- Extracted data -
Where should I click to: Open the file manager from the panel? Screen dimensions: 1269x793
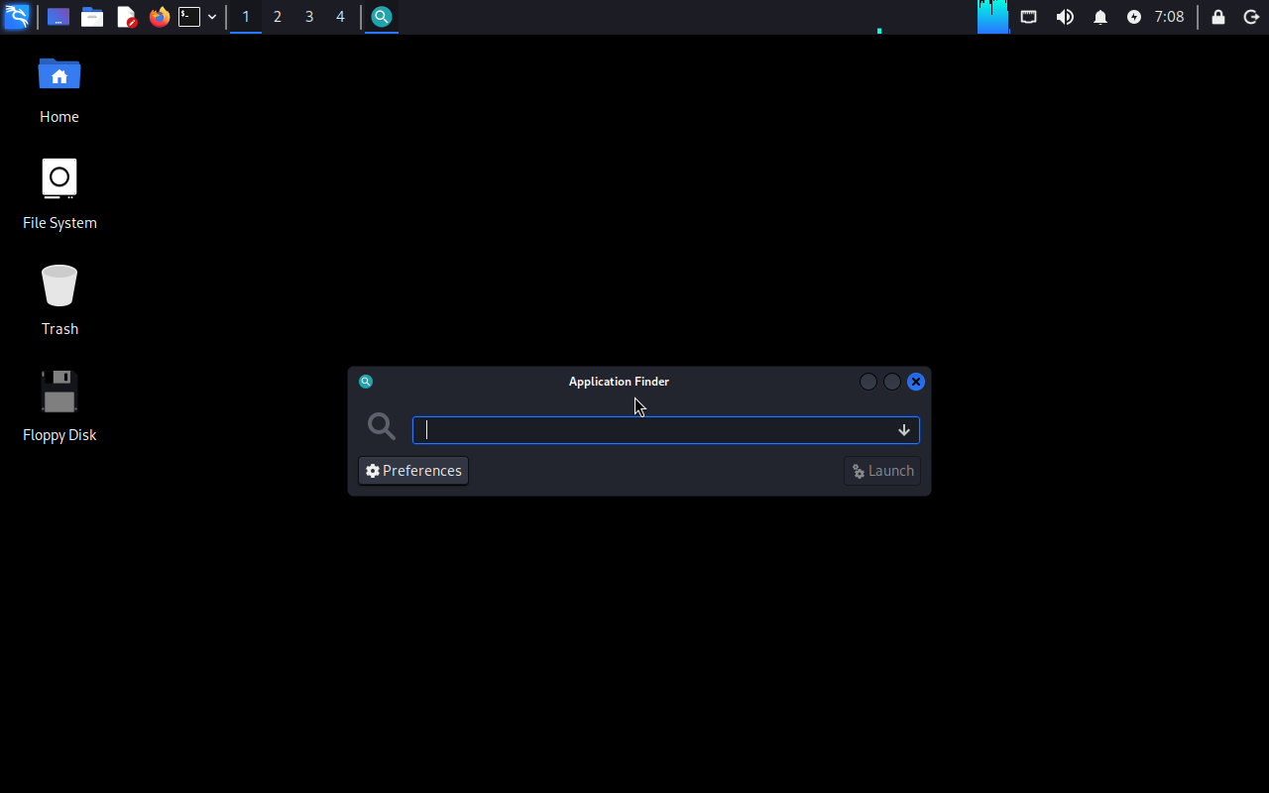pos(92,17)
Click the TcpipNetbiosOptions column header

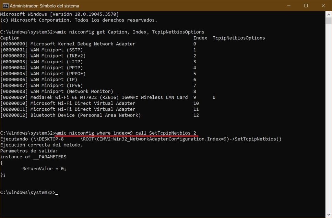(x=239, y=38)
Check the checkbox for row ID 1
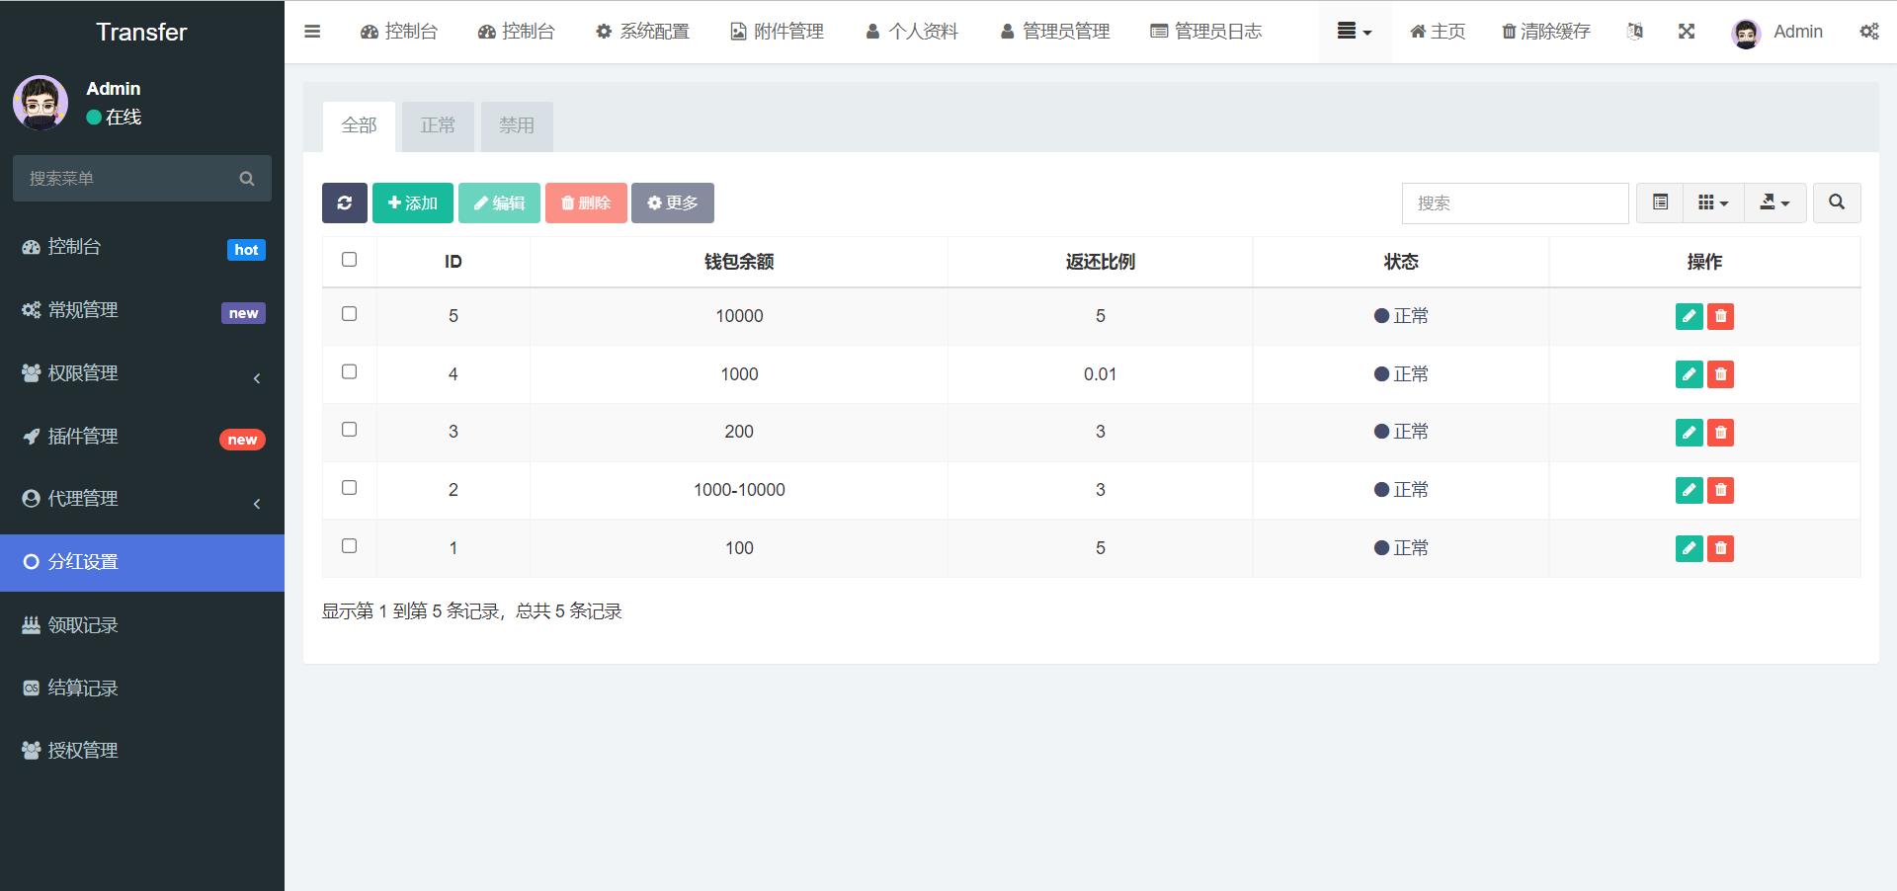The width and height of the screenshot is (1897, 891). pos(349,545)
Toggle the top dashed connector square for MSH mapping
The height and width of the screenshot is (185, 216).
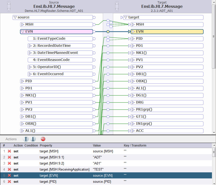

- Brief -
Write the material above out again exactly. Omit every image.

- Answer space -
Where should I click to: Open the file manager from the panel? Screen dimensions: 1269x793
pos(92,17)
Click the TcpipNetbiosOptions column header

(x=239, y=38)
Check the checkbox for row ID 1
The width and height of the screenshot is (1897, 891). pos(349,545)
Toggle the top dashed connector square for MSH mapping
The height and width of the screenshot is (185, 216).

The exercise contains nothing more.